Okay, that was something I hadn't considered. Actually having a record
marking a test as up-to-date is a good idea. I would think a good choice
for this mark would be a file containing the test's output. I agree that
the default behavior when a specific test name is requested is to run it
even if it appears up-to-date. For the run-all-tests targets, there
should be one that always runs all tests, and one that runs out-of-date
Fortunately, there is an individual target for each test with each
back-end, and its name is well defined. This makes it easy to add new
rules that can group the tests in any combination. Perhaps having a rule
similar to the test-suite rule in the current system would be useful.

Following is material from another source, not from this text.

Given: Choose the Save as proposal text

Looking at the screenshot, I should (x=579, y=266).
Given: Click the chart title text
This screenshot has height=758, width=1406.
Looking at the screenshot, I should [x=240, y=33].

How does this look (just off the top of my head):
test.suite suite-name : test1 test2 ... ;
This would create a target for each back-end called
"back-end-name.suite-name" to run all the tests in the suite. Again, the
default back-end idea would allow a target called "suite-name" to run the
tests with the default back-end.
Also, as far as running a test versus compiling, how does this sound to
"compile", "compile-fail", "link", and "link-fail" tests are actually
built when they are run since the compile/link steps are the test itself.

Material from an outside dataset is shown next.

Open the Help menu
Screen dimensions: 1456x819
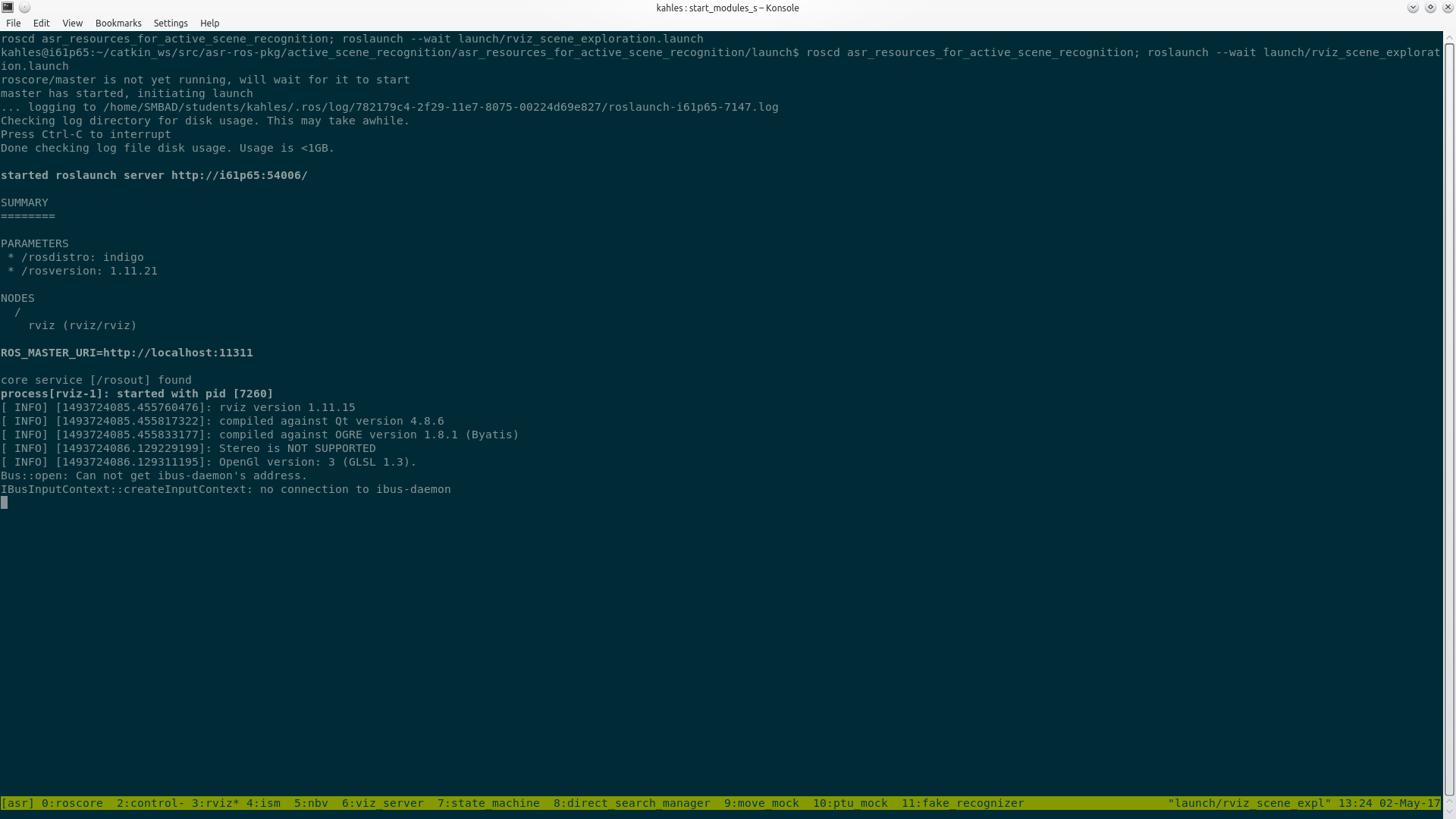[209, 24]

"run" and "run-fail" tests have targets that will build them without
actually running them in addition to the normal test execution targets.

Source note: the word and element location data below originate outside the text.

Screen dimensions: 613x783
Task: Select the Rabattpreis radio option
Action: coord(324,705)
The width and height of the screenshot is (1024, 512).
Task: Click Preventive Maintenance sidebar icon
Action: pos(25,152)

The targets that actually run them will simply depend on the build
versions. This way the test will not be re-built if the executable is
up-to-date and the user requests that the test be run. It will also allow
nightly testing to build the run and run-fail tests as part of the normal
build so that any errors show up in the normal build log. This will
provide a means of distinguishing the output from building the run-* tests
and the output from actually running them.
> If you look at the python.jam file, you'll see that there's a
> PYTHON_LAUNCH variable which can be used to say how python is invoked.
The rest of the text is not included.